Paint the Pavement Pilot Project – Fri Sept 12 – 8 am to 5 pm

Date: September 12, 2014 (September 19, rain date)
Time: 8:00 a.m. to 4:00/5:00 p.m.
Location: Lowertown at the base of York Street

All Sandy Hillers are welcome to swing by and lend a hand with various non-painting tasks throughout the day!

The painting will be led by Mr. Grant Holmes, a visual arts teacher at De La Salle, and his students will act as team leaders for each of the painting teams. The teams themselves will be made up of students from École elémentaire Catholique Ste. Anne (under the leadership of Jean-François Boulanger), Collège Samuel-Genest (under the leadership of Réal Charette and Martin Gagnon) and York Street Public School, as well as by parent volunteers and teachers.

RECORDED DATA:
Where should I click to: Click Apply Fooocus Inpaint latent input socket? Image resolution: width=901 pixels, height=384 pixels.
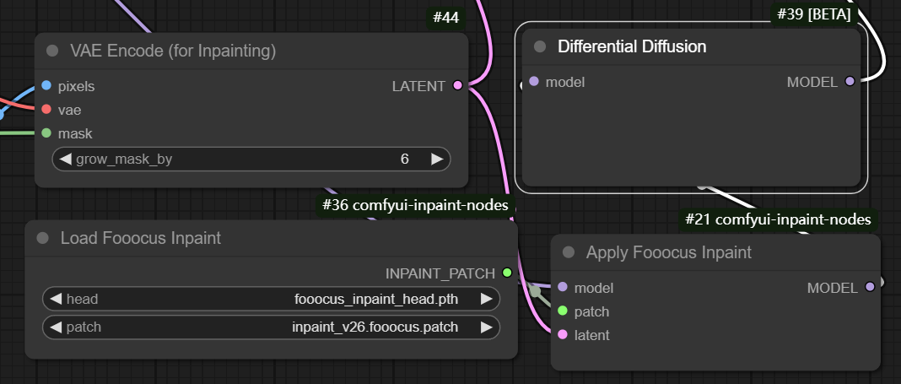[563, 335]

ABOUT THIS EXERCISE: According to the Paint the Pavement announcement, who will lead the painting? The listing has no connection to the text about the Paint the Pavement project.

YOUR SOLUTION: Mr. Grant Holmes, a visual arts teacher at De La Salle, will lead the painting.